次期当主の火宮陽橘は咲耶に骨抜きにされている。
咲耶を火宮家に迎えて戦力アップを狙ったのだろうが、咲耶に家を乗っ取られそうなのだから。
そのあたり、プリン頭君はわかっている。
「俺が君の下僕になるんじゃない。君が俺の下僕になるんだよ」
「………アナタ嫌い」
「奇遇だねー。俺も嫌いになっちゃった」
咲耶とプリン頭君ががんつけあう。
「アタシが誰か知らないの?」
「生意気なだけの女だろ」
「……ムカつく」
瞬間、咲耶から強大な神力が発される。
弱い生徒たちはそれに当てられてバタバタと倒れた。
「やっちゃえ!」
咲耶の声で、テーブルに飾られていた花が蔦や花びらを纏った美少女に姿を変え、四方からプリン頭君に襲いかかる。
それを最小限の動きで躱しながらプリン頭君は言う。
「生徒への許可のない術の使用は禁止されているんだぜ。知らないの?」
「アタシを怒らせたアナタが悪いの!」
「ちょっと陽橘ぃ。この女、どんな教育してんの?」
涼しい顔で笑いながら、側転などのアクロバットも交える。
「咲耶を怒らせる方が悪い」
「それ本気で言ってんの?」
「アタシ、コノハナサクヤヒメの生まれ変わりなのよ」
「だから何?」
プリン頭君がその場で一回転すると、アルラウネ達が一匹残らず切り刻まれた。
「なっ………!」
「この程度が生まれ変わりなんて、神も弱くなったな」
舞うのをやめたプリン頭君を守るように、剣が数本浮いている。
ツクヨミノミコトにより強化された眼によって、私にも認識できた。
彼は、数本の剣を召喚し、ミキサーのように周囲を回転させることでアルラウネを一掃したのだ。
「君じゃ俺に勝てないけど、やる?」
「このっ……!」
「咲耶やめるんだ! 悔しいけど、咲耶の攻撃はあいつに届かない」
「止めないでハル君! アタシまだやれるよ!」
「陽橘の言う通りだよ。その程度の力しかないのなら、まだ桃木野の方が勝負になるよ」
「雷地もやめてくれ。これ以上咲耶を傷つけるなら、僕が相手になる」
「陽橘が? 相性の有利をとってるくせに俺とギリギリ引き分ける陽橘が?」
「引き分けてない。僕が勝ってる」
「それは陽橘の勘違いだよ。甘く見積もっても俺の方が押してたね。特に最近は腑抜けちゃって……」
雷地と呼ばれたプリン頭君は咲耶に憐れみの目を向けた。
「こんな女と付き合ったせいなんだね。陽橘が弱くなったのは」
「んなっ!」
「雷地ィッ!」
教室の気温が一気に上昇する。
弟君の放った火炎放射から、雷地は剣を盾にする事で身を守る。
剣にぶつかって逸れた炎が火宮当主夫妻を襲う。
「ふんっ」
火宮当主が手のひらを向けると、そこから弟君ゆうに超える炎の塊が出現し、雷地に向かって放たれた。
「うわっ!」
意識の外からの一撃に、雷地は咄嗟に剣を追加で召喚し盾にするが、火宮当主の圧倒的火力の炎に飲み込まれた。

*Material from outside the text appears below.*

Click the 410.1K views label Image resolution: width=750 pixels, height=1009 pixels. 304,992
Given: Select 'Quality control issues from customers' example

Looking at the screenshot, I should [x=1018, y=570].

爆発したように炎が消えると、そこには焦げ跡だけが残されていた。
「どうだ、これが僕の力だ!」
「ハル君すごーい! あの失礼な奴やっつけちゃった!」
「まあね」
あの人達、親の力を借りておいて何を言ってるんだ。
先輩も同じことを思ったのか、ため息をついた。
瞬間、すぐ近くで声がした。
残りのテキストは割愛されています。